Terry - great pictures, as always. Thanks for sharing.

Linda


----------



## Garye (Feb 20, 2005)

That bird is ALWAYS taking vacations! Takes more vacations than I do! Has me worried sick over her and then she pops up out of nowhere like nothing happened - looking even fatter than she was before.

I don't know where she goes, but she sure does some good eating there.


----------



## Reti (Jul 20, 2003)

Adorable babies, Terry.
Thanks for sharing the pics. I so enjoy them.

Reti


----------



## Skyeking (Jan 17, 2003)

Terry,

Those birds are absolutely beautiful. Elvee is quite the gorgious one. 

What a stud Chuckie is! I love the ferals and see the resemblences and difference between my domestics and them. I have a great respect for them, since Reti's guests came to visit, as well as that hunk of hers Tiny...he is a quite handsome!
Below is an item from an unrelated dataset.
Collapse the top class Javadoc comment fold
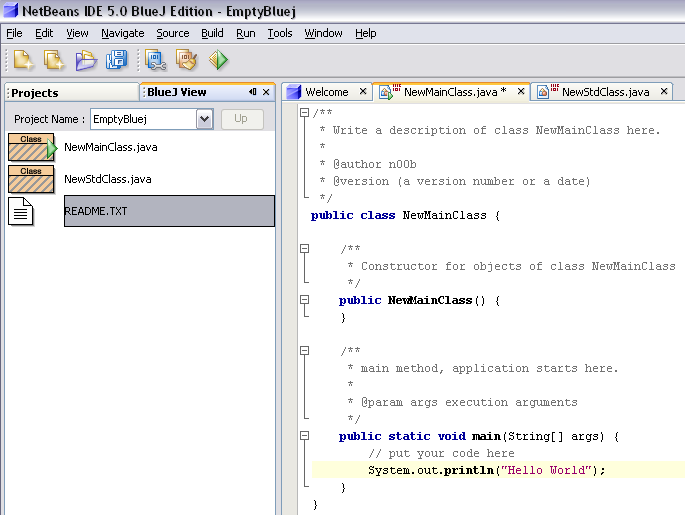The height and width of the screenshot is (515, 685). (304, 113)
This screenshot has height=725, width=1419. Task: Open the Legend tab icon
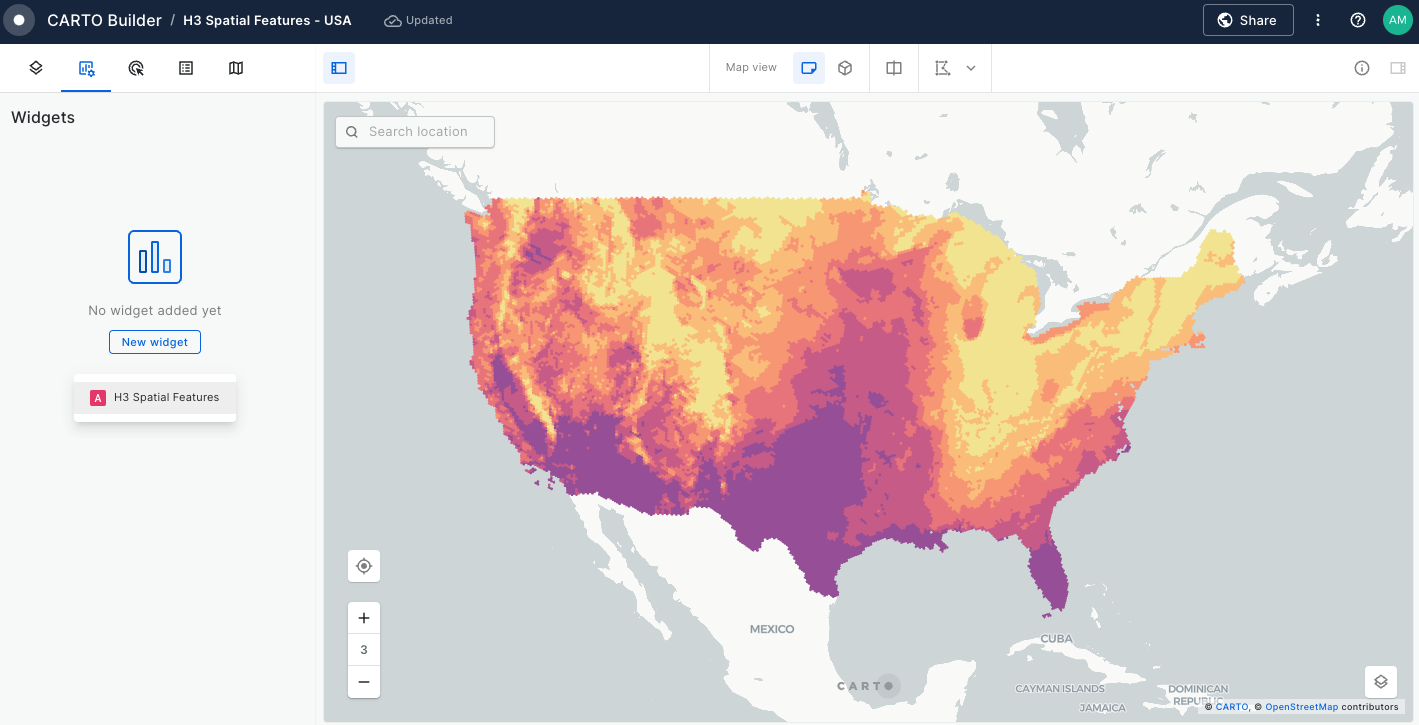pos(186,68)
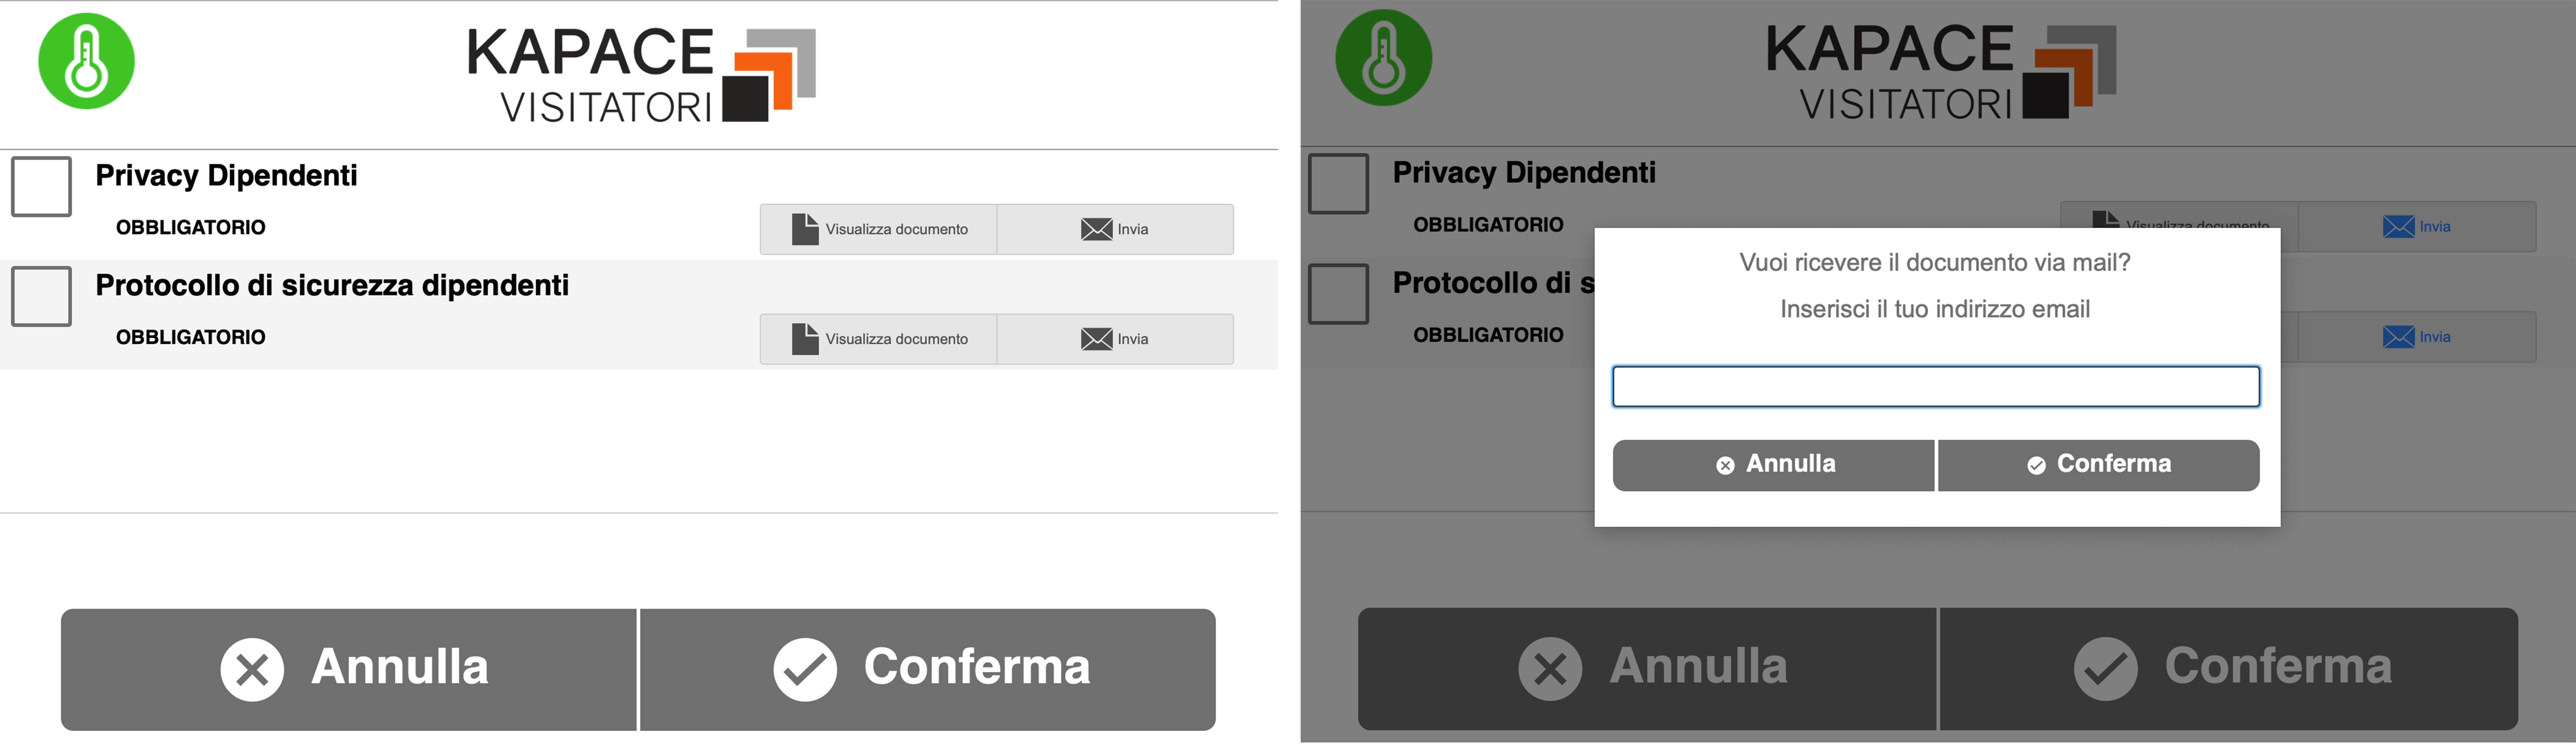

My Skye & the gang are such a spoiled brats, they have everything they need, while the ferals have to struggle to find food and clean water.

Your ringnecks are so beautiful and look quite content.

....and the ducklings..too cute! 

I'm glad the hawk attacked pigeon is in the comfort of your care, hope he does well.


----------



## TAWhatley (Mar 6, 2001)

Thanks everyone! The lovely little EllVee is one of Phil's rescues (pdpbison). S/he had a badly mangled wing that has undergone a partial amputation. S/he and the pigeon with no eyeballs were in a group of pigeons that Phil kindly brought over from Las Vegas, and since these two needed special care, they ended up with me.

Terry


----------



## Skyeking (Jan 17, 2003)

Thank you, Terry.

I'm greatful those "special needs" pigeons are in your loving and capable hands.


----------



## Maggie-NC (Jun 22, 2005)

Terry, thanks so much for these pictures. I think they are wonderful. It would be hard to pick the best but, of course, my heart belongs to the new little baby pigeon. maggie


----------



## TAWhatley (Mar 6, 2001)

Thanks Maggie! Yes, that little black pigeon is very special indeed. S/he is being the "buddy bird" for the little yellow duckling right now. The Mama Muscovy would not accept the little duckling nor would the larger ducklings (Eddie and his friends). Poor little thing was peeping and peeping and peeping and so lonely and distressed. Since baby pij did learn to eat yesterday it's been a fairly calm companion to the duckling and both seem content at this point. I am considering ducklingnapping one of Mama Muscovy's babies to keep with the little Pekin, but for now, the little black pigeon is doing a fine job as a companion "fuzzy".

Terry


----------



## TerriB (Nov 16, 2003)

Thanks for sharing the great photos! That hawk attack bird looks young - hope the recovery is unevenful. Love that duckling giving you the "withering look"!


----------